Work instruction:
A word-for-word restatement of every record is required.

Dataset entries:
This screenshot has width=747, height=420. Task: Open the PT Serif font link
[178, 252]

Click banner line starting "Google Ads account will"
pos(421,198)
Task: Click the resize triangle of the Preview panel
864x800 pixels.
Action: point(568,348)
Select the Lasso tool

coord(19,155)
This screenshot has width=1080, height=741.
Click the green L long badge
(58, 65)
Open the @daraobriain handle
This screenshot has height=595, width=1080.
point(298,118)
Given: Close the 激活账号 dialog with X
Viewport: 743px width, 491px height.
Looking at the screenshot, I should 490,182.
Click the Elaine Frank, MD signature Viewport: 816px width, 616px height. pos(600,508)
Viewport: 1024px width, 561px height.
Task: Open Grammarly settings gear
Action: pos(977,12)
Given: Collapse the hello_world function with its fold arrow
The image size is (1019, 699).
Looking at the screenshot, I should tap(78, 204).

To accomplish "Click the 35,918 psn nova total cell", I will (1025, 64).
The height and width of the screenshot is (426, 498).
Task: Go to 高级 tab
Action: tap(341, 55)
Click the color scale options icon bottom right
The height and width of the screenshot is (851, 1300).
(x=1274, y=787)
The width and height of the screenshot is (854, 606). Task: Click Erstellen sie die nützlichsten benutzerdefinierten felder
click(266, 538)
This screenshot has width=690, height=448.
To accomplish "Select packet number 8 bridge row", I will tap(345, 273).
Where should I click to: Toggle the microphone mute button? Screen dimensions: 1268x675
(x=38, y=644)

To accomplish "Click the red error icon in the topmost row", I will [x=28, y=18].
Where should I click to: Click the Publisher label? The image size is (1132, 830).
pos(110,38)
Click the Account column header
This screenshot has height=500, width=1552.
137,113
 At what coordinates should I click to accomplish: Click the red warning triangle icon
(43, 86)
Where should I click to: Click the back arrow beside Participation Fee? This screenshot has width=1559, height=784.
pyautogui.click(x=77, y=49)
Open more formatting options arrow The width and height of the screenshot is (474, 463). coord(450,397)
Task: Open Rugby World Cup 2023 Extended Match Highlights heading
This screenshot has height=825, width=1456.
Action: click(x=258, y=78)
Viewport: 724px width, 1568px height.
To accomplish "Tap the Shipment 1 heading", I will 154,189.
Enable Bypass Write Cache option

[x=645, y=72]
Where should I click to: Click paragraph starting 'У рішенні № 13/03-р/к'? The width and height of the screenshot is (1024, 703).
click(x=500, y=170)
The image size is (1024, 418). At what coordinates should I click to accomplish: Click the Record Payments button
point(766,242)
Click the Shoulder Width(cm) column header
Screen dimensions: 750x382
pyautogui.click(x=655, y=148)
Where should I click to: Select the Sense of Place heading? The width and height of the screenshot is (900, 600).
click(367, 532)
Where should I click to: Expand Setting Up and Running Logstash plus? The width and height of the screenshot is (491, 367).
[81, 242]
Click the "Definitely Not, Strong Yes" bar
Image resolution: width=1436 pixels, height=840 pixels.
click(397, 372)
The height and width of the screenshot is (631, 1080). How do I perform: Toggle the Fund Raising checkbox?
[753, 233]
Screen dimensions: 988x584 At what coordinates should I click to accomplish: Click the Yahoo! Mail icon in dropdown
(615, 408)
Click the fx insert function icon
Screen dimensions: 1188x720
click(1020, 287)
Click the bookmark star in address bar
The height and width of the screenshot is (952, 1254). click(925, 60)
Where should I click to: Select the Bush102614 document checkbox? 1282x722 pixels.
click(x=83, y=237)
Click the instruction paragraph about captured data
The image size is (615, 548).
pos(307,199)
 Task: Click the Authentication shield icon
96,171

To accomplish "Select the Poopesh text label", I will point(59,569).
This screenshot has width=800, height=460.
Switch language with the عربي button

Your solution:
This screenshot has width=747, height=420. Task: Open the PT Serif font link
[178, 252]

Click banner line starting "Google Ads account will"
pos(421,198)
Task: Click the resize triangle of the Preview panel
864x800 pixels.
Action: point(568,348)
Select the Lasso tool

coord(19,155)
This screenshot has width=1080, height=741.
Click the green L long badge
(58, 65)
Open the @daraobriain handle
This screenshot has height=595, width=1080.
point(298,118)
Given: Close the 激活账号 dialog with X
Viewport: 743px width, 491px height.
Looking at the screenshot, I should 490,182.
Click the Elaine Frank, MD signature Viewport: 816px width, 616px height. pos(600,508)
Viewport: 1024px width, 561px height.
Task: Open Grammarly settings gear
Action: pos(977,12)
Given: Collapse the hello_world function with its fold arrow
The image size is (1019, 699).
Looking at the screenshot, I should tap(78, 204).

To accomplish "Click the 35,918 psn nova total cell", I will (1025, 64).
The height and width of the screenshot is (426, 498).
Task: Go to 高级 tab
Action: tap(341, 55)
Click the color scale options icon bottom right
The height and width of the screenshot is (851, 1300).
(x=1274, y=787)
The width and height of the screenshot is (854, 606). Task: Click Erstellen sie die nützlichsten benutzerdefinierten felder
click(266, 538)
This screenshot has width=690, height=448.
To accomplish "Select packet number 8 bridge row", I will tap(345, 273).
Where should I click to: Toggle the microphone mute button? Screen dimensions: 1268x675
(x=38, y=644)

To accomplish "Click the red error icon in the topmost row", I will [x=28, y=18].
Where should I click to: Click the Publisher label? The image size is (1132, 830).
pos(110,38)
Click the Account column header
This screenshot has height=500, width=1552.
137,113
 At what coordinates should I click to accomplish: Click the red warning triangle icon
(43, 86)
Where should I click to: Click the back arrow beside Participation Fee? This screenshot has width=1559, height=784.
pyautogui.click(x=77, y=49)
Open more formatting options arrow The width and height of the screenshot is (474, 463). coord(450,397)
Task: Open Rugby World Cup 2023 Extended Match Highlights heading
This screenshot has height=825, width=1456.
Action: click(x=258, y=78)
Viewport: 724px width, 1568px height.
To accomplish "Tap the Shipment 1 heading", I will 154,189.
Enable Bypass Write Cache option

[x=645, y=72]
Where should I click to: Click paragraph starting 'У рішенні № 13/03-р/к'? The width and height of the screenshot is (1024, 703).
click(x=500, y=170)
The image size is (1024, 418). At what coordinates should I click to accomplish: Click the Record Payments button
point(766,242)
Click the Shoulder Width(cm) column header
Screen dimensions: 750x382
pyautogui.click(x=655, y=148)
Where should I click to: Select the Sense of Place heading? The width and height of the screenshot is (900, 600).
click(367, 532)
Where should I click to: Expand Setting Up and Running Logstash plus? The width and height of the screenshot is (491, 367).
[81, 242]
Click the "Definitely Not, Strong Yes" bar
Image resolution: width=1436 pixels, height=840 pixels.
click(397, 372)
The height and width of the screenshot is (631, 1080). How do I perform: Toggle the Fund Raising checkbox?
[753, 233]
Screen dimensions: 988x584 At what coordinates should I click to accomplish: Click the Yahoo! Mail icon in dropdown
(615, 408)
Click the fx insert function icon
Screen dimensions: 1188x720
click(1020, 287)
Click the bookmark star in address bar
The height and width of the screenshot is (952, 1254). click(925, 60)
Where should I click to: Select the Bush102614 document checkbox? 1282x722 pixels.
click(x=83, y=237)
Click the instruction paragraph about captured data
The image size is (615, 548).
pos(307,199)
 Task: Click the Authentication shield icon
96,171

To accomplish "Select the Poopesh text label", I will point(59,569).
This screenshot has width=800, height=460.
Switch language with the عربي button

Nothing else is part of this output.